A US recession could cut AIDS funding and impede the drive to find a vaccine for the disease, according to a senior official with Global HIV Vaccine Enterprise.
The US is the center of AIDS vaccine research and contributed $659 million, or 69 percent of the funds earmarked for research in 2007, according to data released at a global AIDS vaccine conference in Cape Town, South Africa. But a credit crunch has raised fears that the US government and the private sector will cut funding to a broad range of programs, including AIDS research.
"If there is a downturn in the economy it's going to potentially have a negative impact on funding for science in general and HIV vaccine research in particular," Alan Bernstein, executive director of the Global HIV Vaccine Enterprise, told Reuters at the conference. "I start from the strong belief that we will not have a vaccine without significant industry engagement."
The conference follows a year that saw scientists drop plans for widespread human testing of the two most promising vaccine prototypes due to safety concerns.
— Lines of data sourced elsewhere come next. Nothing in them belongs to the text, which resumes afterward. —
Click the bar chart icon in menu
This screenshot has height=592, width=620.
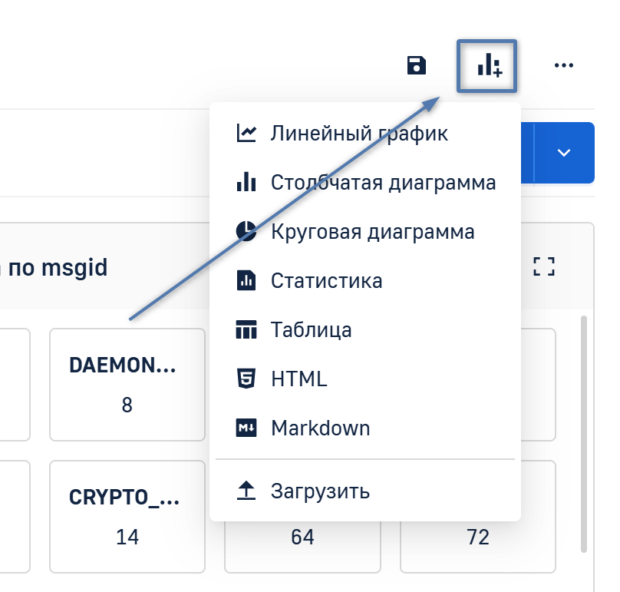click(x=246, y=183)
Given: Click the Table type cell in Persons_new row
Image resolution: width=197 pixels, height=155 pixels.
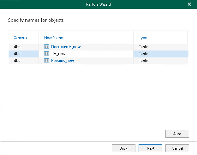Looking at the screenshot, I should pos(143,60).

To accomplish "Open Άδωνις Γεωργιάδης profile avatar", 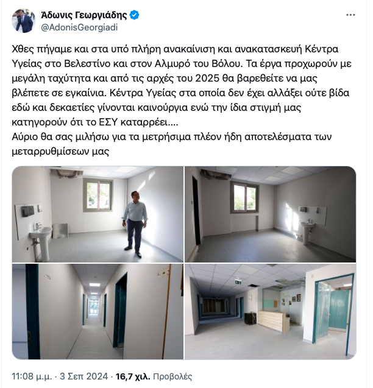I will [x=24, y=21].
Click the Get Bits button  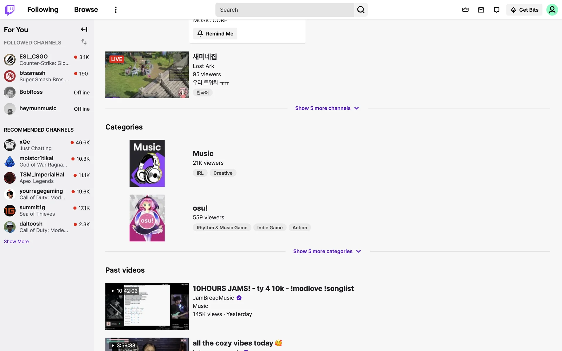tap(524, 10)
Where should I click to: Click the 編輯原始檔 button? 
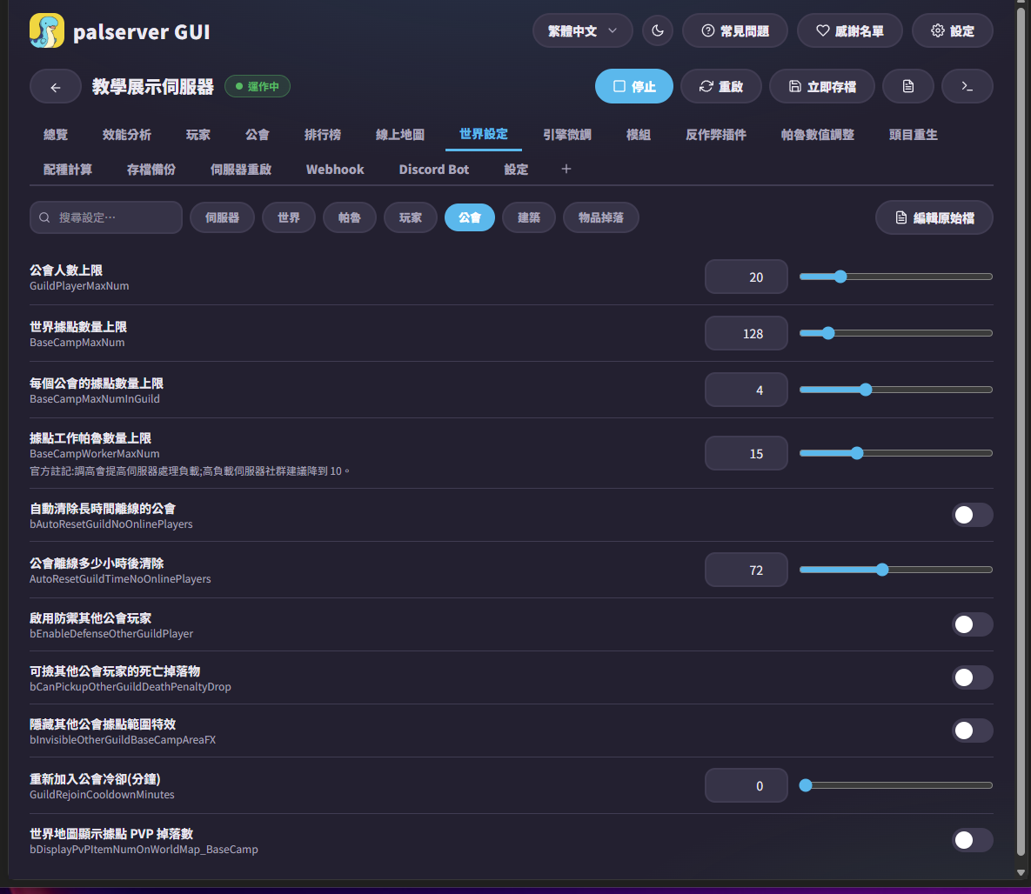click(934, 217)
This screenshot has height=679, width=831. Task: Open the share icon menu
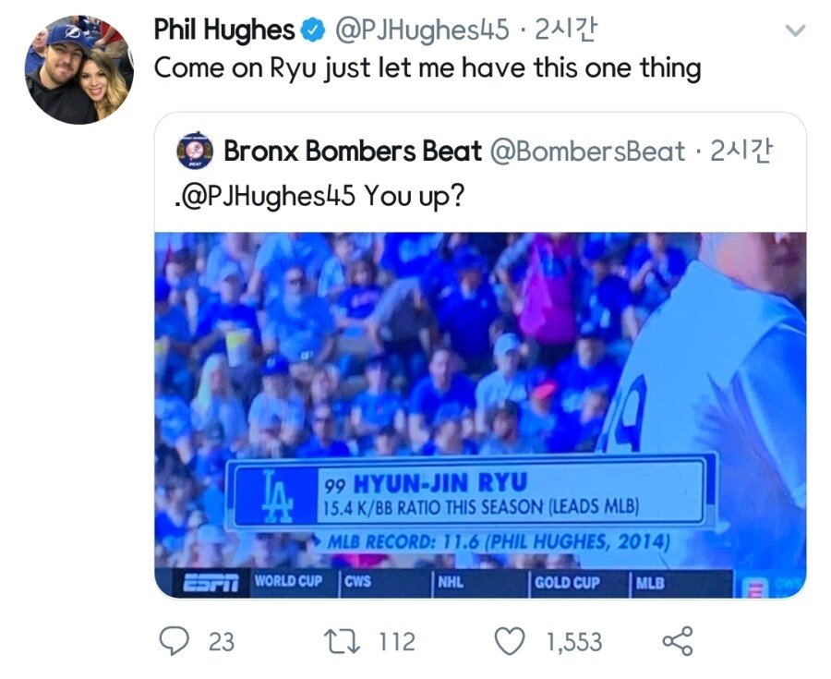click(x=679, y=641)
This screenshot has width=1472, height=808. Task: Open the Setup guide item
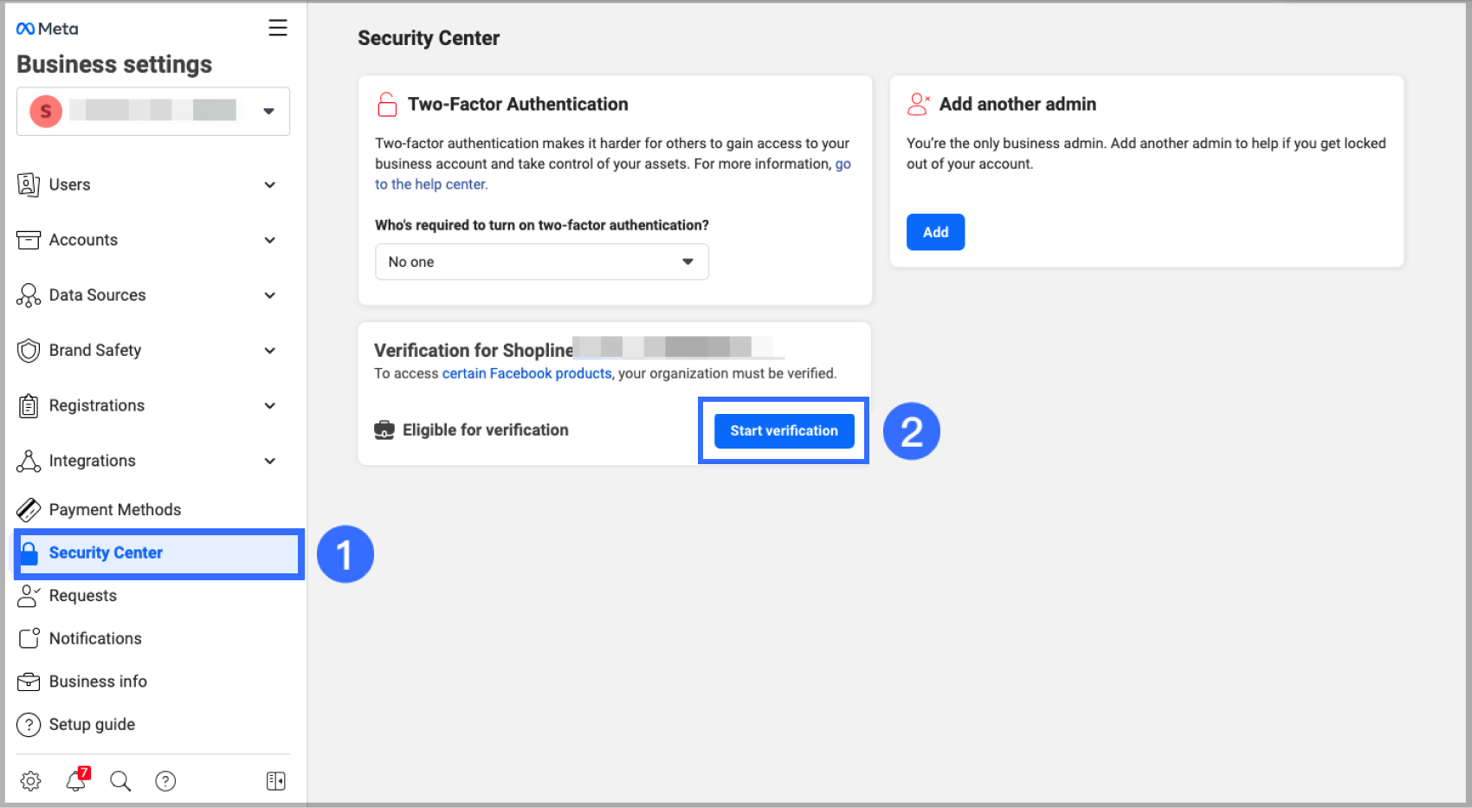[x=92, y=725]
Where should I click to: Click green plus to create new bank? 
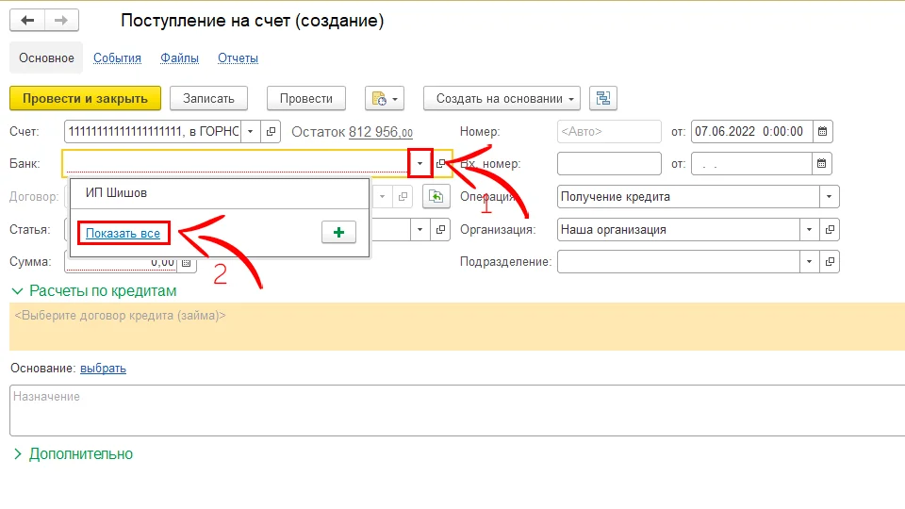coord(338,232)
The two stalled vaccines, one developed by Merck and the other by US government researchers, both aimed to fight AIDS by jump-starting T-cells to tackle the virus and stop or slow the progress of HIV-related disease, Reuters reminds us.
Early results from a large human trial of the Merck product were discouraging, and data showed the vaccine may have left some people more prone to HIV infection - halting the tests and prompting some scientists to reconsider the model, Reuters writes.
Although disappointing to scientists, the results have not led to a complete halt in vaccine testing. Two South African-developed vaccines will be tested early next year to see if they are safe for further human trials as part of a joint effort between South African and US researchers, Reuters continues.